---- TEXT EXCERPT

‘I Didn’t Want More Anymore’: Zach Feuer on Giving Up His Gallery, Getting Involved in Local Politics, and Going to Work for Art Omi


Recently, Art Omi, which is situated on 300 acres in Ghent, New York, a two-hour drive from New York City in the picturesque Hudson Valley, acquired additional land, and it is planning to expands its sites for exhibitions and educational projects. Bill Maynes has previously served as Director of The Fields Sculpture Park (Art Omi does exhibitions in outdoor areas called the Fields), but upon his appointment as Director Emeritus, the institution tapped for the position someone most people in the art world associate with the commercial side of the business, someone who has been absent from the art world for several years: the onetime wunderkind gallerist Zach Feuer.

--------

OBJECTIVES:
- a) In two sentences, summarize the article excerpt about Zach Feuer and Art Omi.
- b) According to the article excerpt about Zach Feuer and Art Omi, how many acres is Art Omi situated on?
- c) From the article excerpt about Zach Feuer and Art Omi, copy the part that opens with the words containing "Recently, Art Omi, which" and closes with "gallerist Zach Feuer.".
Rely only on the text above for this work.

---- PROVIDED DATA

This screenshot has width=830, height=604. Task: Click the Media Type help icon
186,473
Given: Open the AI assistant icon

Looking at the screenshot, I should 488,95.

--------

TASK-BY-TASK ANSWERS:
- a) Art Omi, located on 300 acres in Ghent, New York, has acquired additional land and plans to expand its sites for exhibitions and educational projects. After Bill Maynes, previously Director of The Fields Sculpture Park, was appointed Director Emeritus, the institution picked former gallerist Zach Feuer, who had been absent from the art world for several years, for the position.

- b) 300 acres.

- c)
Recently, Art Omi, which is situated on 300 acres in Ghent, New York, a two-hour drive from New York City in the picturesque Hudson Valley, acquired additional land, and it is planning to expands its sites for exhibitions and educational projects. Bill Maynes has previously served as Director of The Fields Sculpture Park (Art Omi does exhibitions in outdoor areas called the Fields), but upon his appointment as Director Emeritus, the institution tapped for the position someone most people in the art world associate with the commercial side of the business, someone who has been absent from the art world for several years: the onetime wunderkind gallerist Zach Feuer.